Dec
2024
In a third round of controls, the US Department of Commerce’s Bureau of Industry and Security (BIS) has included 140 entities in its Export Administration Regulations (EAR) list.
The move was actioned on 2 December in an effort to safeguard US national security and foreign policy interests. The final rule also modified 14 existing entries on the entity list, of which 14 revisions were under China.
All companies listed under the EAR list are affiliated with the development and production of advanced-node integrated circuits and semiconductor manufacturing items or have supported the Chinese government’s Military-Civil Fusion (MCF) Development Strategy. The export controls bar US suppliers from shipping to listed entities without a specific licence. Equipment from Israel, Malaysia, Singapore, South Korea, and Taiwan is subject to these rules, while Japan and the Netherlands are exempt. Sources suggest the USA may exempt other countries that adopt similar controls.

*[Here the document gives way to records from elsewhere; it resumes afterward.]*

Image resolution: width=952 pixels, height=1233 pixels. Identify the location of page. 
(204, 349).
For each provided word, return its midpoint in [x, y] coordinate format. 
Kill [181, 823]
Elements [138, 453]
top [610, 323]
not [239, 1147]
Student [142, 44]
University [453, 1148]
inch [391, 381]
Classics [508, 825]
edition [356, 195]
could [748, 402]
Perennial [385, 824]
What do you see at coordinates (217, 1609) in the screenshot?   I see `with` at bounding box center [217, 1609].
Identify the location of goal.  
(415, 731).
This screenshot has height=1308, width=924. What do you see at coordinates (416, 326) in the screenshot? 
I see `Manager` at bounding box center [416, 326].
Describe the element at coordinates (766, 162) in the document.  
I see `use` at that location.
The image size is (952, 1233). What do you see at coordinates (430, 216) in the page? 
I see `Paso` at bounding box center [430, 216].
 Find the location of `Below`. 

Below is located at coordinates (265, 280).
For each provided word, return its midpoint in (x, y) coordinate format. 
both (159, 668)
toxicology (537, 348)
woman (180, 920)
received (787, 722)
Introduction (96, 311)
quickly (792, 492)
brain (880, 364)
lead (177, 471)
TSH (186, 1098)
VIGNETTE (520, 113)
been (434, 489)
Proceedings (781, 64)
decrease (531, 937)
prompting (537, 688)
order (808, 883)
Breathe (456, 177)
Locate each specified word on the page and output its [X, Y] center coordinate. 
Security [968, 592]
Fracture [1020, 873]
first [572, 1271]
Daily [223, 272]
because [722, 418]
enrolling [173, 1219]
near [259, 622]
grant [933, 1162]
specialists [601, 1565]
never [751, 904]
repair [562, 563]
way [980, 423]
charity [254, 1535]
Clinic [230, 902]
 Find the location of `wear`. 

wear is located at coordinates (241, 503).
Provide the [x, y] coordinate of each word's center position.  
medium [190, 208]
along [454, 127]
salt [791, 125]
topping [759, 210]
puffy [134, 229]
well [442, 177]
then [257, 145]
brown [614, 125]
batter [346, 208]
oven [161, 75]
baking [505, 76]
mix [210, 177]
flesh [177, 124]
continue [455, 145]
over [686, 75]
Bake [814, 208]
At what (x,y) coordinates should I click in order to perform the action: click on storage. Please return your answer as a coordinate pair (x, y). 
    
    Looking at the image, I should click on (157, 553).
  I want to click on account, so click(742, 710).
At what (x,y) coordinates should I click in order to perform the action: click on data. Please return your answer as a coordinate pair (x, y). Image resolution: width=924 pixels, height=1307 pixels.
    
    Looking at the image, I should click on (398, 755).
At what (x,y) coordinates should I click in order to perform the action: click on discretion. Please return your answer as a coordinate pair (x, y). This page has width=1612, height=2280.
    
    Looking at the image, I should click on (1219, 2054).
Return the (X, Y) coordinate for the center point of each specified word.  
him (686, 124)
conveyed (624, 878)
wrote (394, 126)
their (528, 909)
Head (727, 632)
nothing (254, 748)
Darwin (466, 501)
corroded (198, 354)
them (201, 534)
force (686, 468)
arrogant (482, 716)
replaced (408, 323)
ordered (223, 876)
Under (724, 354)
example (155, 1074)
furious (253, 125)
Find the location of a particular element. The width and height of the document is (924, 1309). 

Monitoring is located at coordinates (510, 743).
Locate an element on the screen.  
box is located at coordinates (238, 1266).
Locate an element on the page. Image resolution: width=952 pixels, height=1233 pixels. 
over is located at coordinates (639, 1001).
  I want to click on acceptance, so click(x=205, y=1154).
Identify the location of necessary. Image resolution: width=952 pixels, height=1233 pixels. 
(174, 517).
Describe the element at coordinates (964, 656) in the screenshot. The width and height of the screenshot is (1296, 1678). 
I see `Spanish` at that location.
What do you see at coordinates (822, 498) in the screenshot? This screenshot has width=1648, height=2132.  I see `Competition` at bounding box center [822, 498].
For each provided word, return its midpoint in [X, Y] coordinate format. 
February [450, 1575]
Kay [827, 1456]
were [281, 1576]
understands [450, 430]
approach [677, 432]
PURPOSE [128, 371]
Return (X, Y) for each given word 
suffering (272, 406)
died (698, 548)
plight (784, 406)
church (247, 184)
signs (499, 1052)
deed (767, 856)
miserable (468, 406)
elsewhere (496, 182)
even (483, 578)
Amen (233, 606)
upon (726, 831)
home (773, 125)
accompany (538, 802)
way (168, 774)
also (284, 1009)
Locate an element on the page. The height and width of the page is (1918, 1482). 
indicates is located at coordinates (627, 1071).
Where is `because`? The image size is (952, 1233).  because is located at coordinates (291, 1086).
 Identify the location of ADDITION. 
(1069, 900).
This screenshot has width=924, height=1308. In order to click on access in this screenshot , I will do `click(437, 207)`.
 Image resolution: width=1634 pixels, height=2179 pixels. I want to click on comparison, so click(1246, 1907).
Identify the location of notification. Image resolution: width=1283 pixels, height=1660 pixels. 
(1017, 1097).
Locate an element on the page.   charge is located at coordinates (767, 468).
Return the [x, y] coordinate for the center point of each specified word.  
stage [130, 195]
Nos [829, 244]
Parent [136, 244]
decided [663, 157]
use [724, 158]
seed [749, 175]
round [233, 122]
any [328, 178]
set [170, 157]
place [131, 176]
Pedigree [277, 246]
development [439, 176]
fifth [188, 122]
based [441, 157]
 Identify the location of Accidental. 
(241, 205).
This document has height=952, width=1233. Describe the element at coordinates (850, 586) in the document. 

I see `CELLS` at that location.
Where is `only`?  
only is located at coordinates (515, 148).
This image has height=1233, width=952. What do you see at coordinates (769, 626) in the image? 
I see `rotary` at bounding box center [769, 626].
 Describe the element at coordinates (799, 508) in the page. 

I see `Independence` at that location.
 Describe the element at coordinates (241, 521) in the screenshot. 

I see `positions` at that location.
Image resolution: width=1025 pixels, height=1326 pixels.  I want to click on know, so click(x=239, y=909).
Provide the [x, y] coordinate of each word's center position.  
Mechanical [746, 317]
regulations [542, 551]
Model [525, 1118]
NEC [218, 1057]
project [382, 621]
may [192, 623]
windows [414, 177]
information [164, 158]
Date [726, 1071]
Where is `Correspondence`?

US and Dutch regulations have pressured high-end chip manufacturers, notably ASML, which can no longer sell some EUV lithography systems to China. This restriction significantly impacted ASML’s revenue, as China represented a substantial share of its high-end equipment sales.
The restrictions represent another effort to control US chipmaking IP and materials critical to semiconductor manufacturing. Following the introduction of the CHIPS and Science Act of 2022, the USA has demonstrated its commitment to securing a foothold in the semiconductor industry, mobilising more than US$240Bn in funding.